Begin Article

The directory’s owner, group owner, and permissions are all shown in a detailed listing when -dl is used.

$ dir -d /home/linuxhint

$ dir -d -l /home/linuxhint

How to List the Index Number of Files

The index node is referred to by the “inode” acronym. An inode is a unique integer that is assigned to every file and directory in a filesystem.

A filesystem’s total inode count is set when it is created and can’t be modified dynamically. Consequently, it’s crucial to often verify the inode usage to make sure it complies with the set limitations.

We can get the index/inode number of each file using the -i option:

$ dir -i

How to Sort the Files Based on Size

We can see the size of individual files using the -s option. Furthermore, we can also view the file sizes in a more intuitive manner using the -h option:

$ dir -shl

As we can see from the output, the file sizes are in Kilobytes (see the first column). Also, to sort the files by size, we can simply add the -S option:

$ dir -ashlS

How to Sort the Files Based on Modification Time

Interestingly, we can also order our files according to when they were last modified, with the most recently updated ones appearing at the top. The -t switch comes in handy here:

$ dir -ashlt

How to List the Files without Owners

You can use the -g switch like -l to list the files but without their owners. Also, the -G switch can be used to list the files without printing the group names.

End Article
Begin Collected material

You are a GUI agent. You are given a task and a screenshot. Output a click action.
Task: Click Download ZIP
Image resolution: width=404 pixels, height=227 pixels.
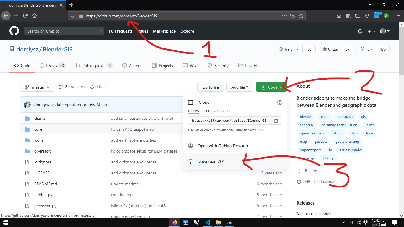[210, 161]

End Collected material

■ **Work instructions**
A. In the guide on the dir command, rewrite as a short list the paragraph beginning "A filesystem’s total inode count", keeping its main facts.
B. Say whether each statement agrees with the guide on the dir command, answering yes or no and quoting the words of the guide that decide it.
(i) The -t switch lists the most recently modified files first.
(ii) A filesystem's inode count can be changed dynamically after it is created.
(iii) The -G switch lists files without printing the group names.
C. Answer these questions from the guide on the dir command:
(i) Which option shows the index/inode number of each file?
(ii) Which option is added to sort the files by size?
(iii) What does the -g switch leave out of the listing?

■ **Solutions below**
A.
- A filesystem’s total inode count is set when the filesystem is created.
- The count can’t be changed dynamically.
- Inode usage should therefore be checked often to make sure it stays within the set limits.

B.
(i) Yes: "with the most recently updated ones appearing at the top. The -t switch comes in handy here"
(ii) No: "can’t be modified dynamically"
(iii) Yes: "the -G switch can be used to list the files without printing the group names"

C.
(i) The -i option.
(ii) The -S option.
(iii) The owners of the files.